— 提示文 —
+ + + + +
孤独ではないが不幸であるという状態なのです。

「晩年に一人暮らしになりたくない」と思っても、それは自分では決められません。

しかし、「晩年になっても孤独にならない人生」は、自分で選ぶことができると思っています。

人とつながる小さな努力は、年配者にこそ重要である。

自分のまわりに壁を築かないようにしましょう。

「もう」を増やし、「もっと」を減らしていく

老人が落ち込むその病気は、貪欲どんよくである。

詩人 ミルトン

若い頃は、何もせずに時間を過ごすことに苦痛を感じるものです。年を取ると、さらに、何もせずにいると孤独を感じるようになります。

そこで、時間を埋めるために何かをしようとしますが、その時、「もっと、もっと」という貪欲に陥らないように注意すべきです。

人間は年を取ると、体力、気力が衰えて、欲望のおもむくままに動けなくなります。「もうこのへんでよしとしよう」と思い始めます。年齢が私たちを中庸ちゅうように落ち着かせてくれるとも考えられるのです。

一方、年を取っても、欲はなかなか衰えません。

そのため、まだ儲ける力があれば「もっと儲けたい」、社会的地位があれば「もっと不動にしたい」、権力があれば「もっと制覇したい」と思うものです。

「もうこのへんで」と思う一方で、「もっと、もっと」と欲するのが人間なのです。
+ + + + +
— 表示情報 —
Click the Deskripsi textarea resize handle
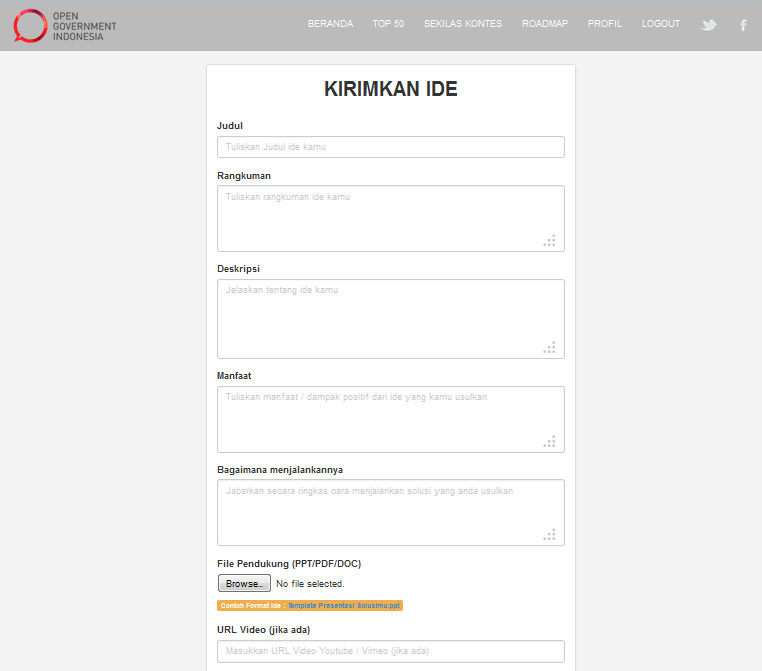This screenshot has width=762, height=671. [549, 347]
+ + + + +
— 作業内容 —
**A)** 提示文の要点を2文でまとめてください。
**B)** 提示文のうち、「若い頃は、何もせずに時間を過」を含む語句で始まり「くれるとも考えられるのです。」で終わる部分を、一字も変えずに書き出してください。

— 回答内容 —
**A)** 晩年に一人暮らしになるかどうかは自分では決められないが、晩年になっても孤独にならない人生は自分で選ぶことができ、人とつながる小さな努力は年配者にこそ重要だと述べている。また、年を取ると「もうこのへんでよしとしよう」と思い始める一方で欲はなかなか衰えないため、時間を埋めようとする際には「もっと、もっと」という貪欲に陥らないよう注意すべきだとしている。

**B)**
若い頃は、何もせずに時間を過ごすことに苦痛を感じるものです。年を取ると、さらに、何もせずにいると孤独を感じるようになります。

そこで、時間を埋めるために何かをしようとしますが、その時、「もっと、もっと」という貪欲に陥らないように注意すべきです。

人間は年を取ると、体力、気力が衰えて、欲望のおもむくままに動けなくなります。「もうこのへんでよしとしよう」と思い始めます。年齢が私たちを中庸ちゅうように落ち着かせてくれるとも考えられるのです。